Published
- 4 min read
NIST Publishes AI RMF 2.0 with New Guidance on Adversarial Machine Learning
NIST has published version 2.0 of the AI Risk Management Framework (AI RMF), introducing substantial new content on adversarial machine learning threats, model supply chain security, and AI-specific incident response procedures. The update represents the most significant revision since the framework’s initial release in January 2023 and reflects a materially more threat-aware posture across all four core functions.
What Changed
The 2.0 update expands the AI RMF from a primarily governance-focused document into one that addresses technical security threats with considerably more specificity.

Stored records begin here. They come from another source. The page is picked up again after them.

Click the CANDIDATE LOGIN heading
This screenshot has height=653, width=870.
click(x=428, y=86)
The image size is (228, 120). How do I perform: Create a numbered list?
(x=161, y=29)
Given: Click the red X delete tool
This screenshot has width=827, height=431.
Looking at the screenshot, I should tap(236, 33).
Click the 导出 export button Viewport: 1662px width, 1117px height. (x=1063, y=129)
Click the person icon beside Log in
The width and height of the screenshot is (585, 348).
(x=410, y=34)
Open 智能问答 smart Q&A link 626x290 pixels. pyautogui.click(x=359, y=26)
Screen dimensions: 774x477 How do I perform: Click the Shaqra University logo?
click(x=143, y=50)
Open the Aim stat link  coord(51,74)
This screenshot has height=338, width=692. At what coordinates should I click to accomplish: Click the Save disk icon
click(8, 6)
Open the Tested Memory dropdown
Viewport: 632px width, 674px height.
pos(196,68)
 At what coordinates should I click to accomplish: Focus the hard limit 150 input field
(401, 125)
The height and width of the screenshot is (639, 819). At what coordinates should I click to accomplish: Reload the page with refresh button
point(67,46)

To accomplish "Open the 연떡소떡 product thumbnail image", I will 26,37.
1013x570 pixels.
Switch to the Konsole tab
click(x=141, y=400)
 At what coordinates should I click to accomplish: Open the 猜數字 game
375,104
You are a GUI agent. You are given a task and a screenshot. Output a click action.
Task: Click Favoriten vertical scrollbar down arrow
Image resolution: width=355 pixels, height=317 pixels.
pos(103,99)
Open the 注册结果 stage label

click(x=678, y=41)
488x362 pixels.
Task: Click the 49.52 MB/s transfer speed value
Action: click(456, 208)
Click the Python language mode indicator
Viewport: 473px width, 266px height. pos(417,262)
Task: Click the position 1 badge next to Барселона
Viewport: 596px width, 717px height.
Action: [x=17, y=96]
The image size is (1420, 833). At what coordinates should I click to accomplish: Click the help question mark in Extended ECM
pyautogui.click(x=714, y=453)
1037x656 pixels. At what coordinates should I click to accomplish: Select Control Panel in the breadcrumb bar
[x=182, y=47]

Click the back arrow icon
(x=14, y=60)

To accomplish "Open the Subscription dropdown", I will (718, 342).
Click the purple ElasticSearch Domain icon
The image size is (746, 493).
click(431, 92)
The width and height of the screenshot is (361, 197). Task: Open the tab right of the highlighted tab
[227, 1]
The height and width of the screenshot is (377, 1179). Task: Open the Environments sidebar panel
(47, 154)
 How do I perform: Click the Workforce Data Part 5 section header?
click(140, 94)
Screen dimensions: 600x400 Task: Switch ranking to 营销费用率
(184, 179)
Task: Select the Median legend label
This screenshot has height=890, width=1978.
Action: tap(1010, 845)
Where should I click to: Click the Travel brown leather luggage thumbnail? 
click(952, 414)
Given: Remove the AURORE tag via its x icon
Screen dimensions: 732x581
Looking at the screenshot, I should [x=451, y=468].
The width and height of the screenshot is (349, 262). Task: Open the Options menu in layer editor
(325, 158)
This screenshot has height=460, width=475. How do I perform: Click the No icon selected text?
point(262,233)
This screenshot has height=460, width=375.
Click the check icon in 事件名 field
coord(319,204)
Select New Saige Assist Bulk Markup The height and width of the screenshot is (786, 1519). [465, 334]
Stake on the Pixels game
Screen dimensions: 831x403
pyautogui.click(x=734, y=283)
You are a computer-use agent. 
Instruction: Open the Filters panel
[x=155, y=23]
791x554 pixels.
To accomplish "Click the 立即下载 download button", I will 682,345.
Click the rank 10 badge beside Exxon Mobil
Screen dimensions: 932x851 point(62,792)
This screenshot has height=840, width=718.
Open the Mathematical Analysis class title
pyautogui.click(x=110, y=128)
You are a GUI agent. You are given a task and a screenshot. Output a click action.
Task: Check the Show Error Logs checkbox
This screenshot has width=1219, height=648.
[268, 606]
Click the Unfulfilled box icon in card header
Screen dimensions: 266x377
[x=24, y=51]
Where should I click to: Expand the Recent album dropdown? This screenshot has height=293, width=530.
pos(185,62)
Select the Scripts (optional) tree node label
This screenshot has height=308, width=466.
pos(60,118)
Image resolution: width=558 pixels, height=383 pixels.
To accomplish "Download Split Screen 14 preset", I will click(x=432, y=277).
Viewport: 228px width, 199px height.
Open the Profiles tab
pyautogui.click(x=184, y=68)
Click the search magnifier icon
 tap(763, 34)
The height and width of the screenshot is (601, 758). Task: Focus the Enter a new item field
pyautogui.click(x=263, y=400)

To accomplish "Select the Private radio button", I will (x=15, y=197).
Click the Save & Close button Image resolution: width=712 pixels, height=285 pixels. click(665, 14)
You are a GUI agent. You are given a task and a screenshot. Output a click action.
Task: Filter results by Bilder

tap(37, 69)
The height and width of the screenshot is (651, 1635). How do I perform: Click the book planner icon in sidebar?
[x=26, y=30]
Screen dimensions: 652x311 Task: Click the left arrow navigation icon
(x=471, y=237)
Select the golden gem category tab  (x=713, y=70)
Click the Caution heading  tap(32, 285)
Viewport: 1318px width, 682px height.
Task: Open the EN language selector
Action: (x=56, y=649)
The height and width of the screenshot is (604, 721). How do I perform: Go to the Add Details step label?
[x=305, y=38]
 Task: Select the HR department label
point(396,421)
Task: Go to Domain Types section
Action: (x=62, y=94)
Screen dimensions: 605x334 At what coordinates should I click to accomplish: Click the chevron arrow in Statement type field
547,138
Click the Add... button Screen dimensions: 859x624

Three areas see the most significant new content.
1. Adversarial ML Threat Taxonomy
The updated framework introduces a formal taxonomy of adversarial ML threats, drawing heavily on NIST’s earlier Special Publication on Adversarial Machine Learning (SP 1270). Key threat categories now explicitly addressed:
| Threat Category | Description |
|---|---|
| Evasion attacks | Test-time perturbations causing misclassification |
| Poisoning attacks | Training data or model manipulation |
| Extraction attacks | Model stealing via query access |
| Inference attacks | Membership inference and data reconstruction |
| Backdoor/trojan | Trigger-activated malicious behaviour |
| Prompt injection | Instruction override in LLM deployments |
Each category includes recommended mitigations mapped to the framework’s GOVERN, MAP, MEASURE, and MANAGE functions.
2. Model Supply Chain Security
The 2.0 framework introduces a dedicated section on AI supply chain risk, acknowledging that most deployed AI systems incorporate third-party components — pre-trained models, fine-tuned adapters, training datasets, and ML libraries — each of which represents a potential attack surface.
Key new requirements in the supply chain section:
- Provenance documentation — organisations deploying AI systems should maintain records of the origin and lineage of all model components, including pre-trained base models, fine-tuning datasets, and significant framework dependencies.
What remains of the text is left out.